WHAT YOU ARE ASKED TO DO:
Reproduce exactly the lines from the one containing "This screenshot has width=800, height=600." through the end of the entries, including both. Drop the pictures.
=== DATA SUPPLIED ===
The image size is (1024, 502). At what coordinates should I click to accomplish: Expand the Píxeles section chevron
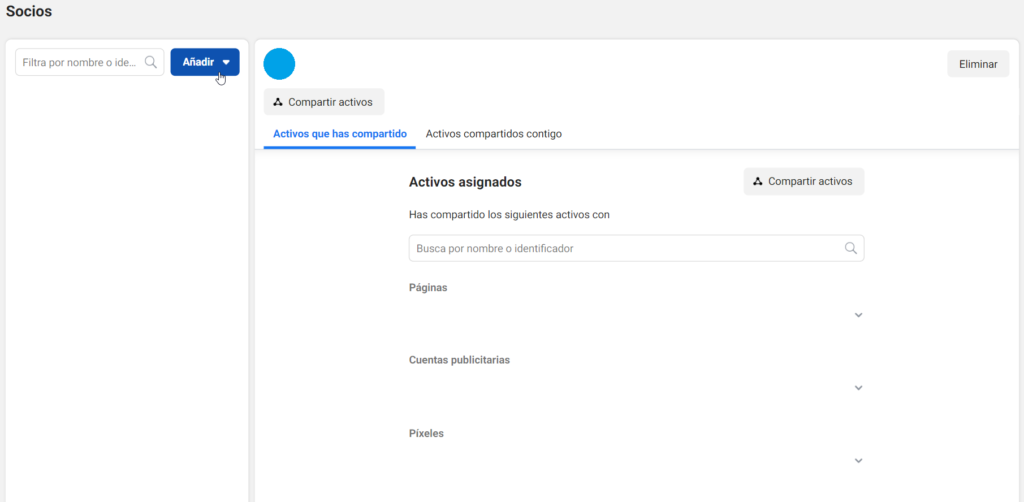point(858,461)
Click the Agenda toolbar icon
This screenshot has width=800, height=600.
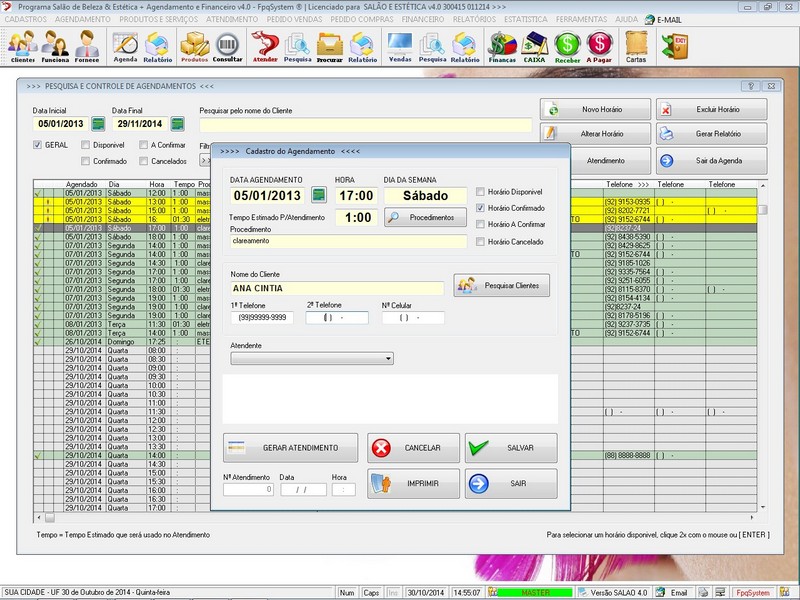(125, 45)
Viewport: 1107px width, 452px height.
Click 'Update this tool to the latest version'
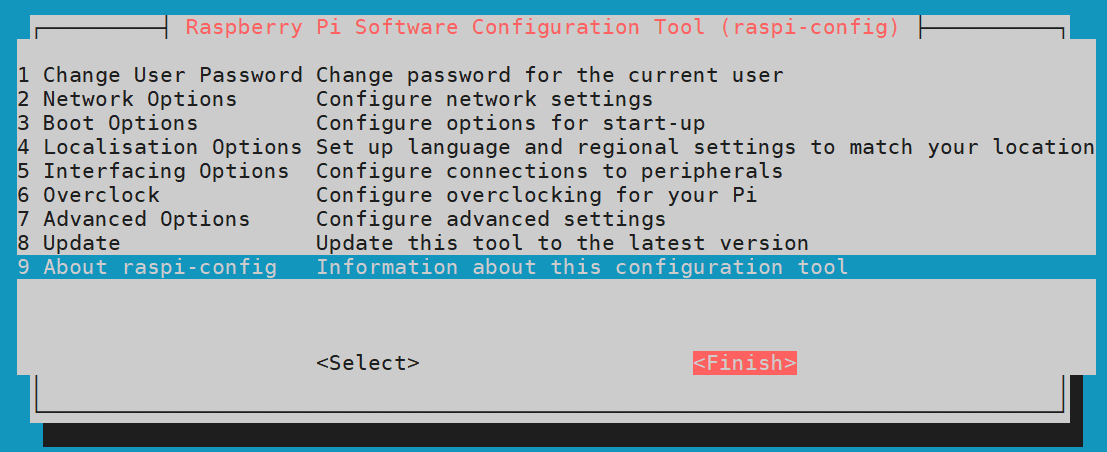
===
SOLVED PROBLEM:
This screenshot has width=800, height=600.
(125, 45)
Viewport: 1107px width, 452px height.
Click 'Update this tool to the latest version'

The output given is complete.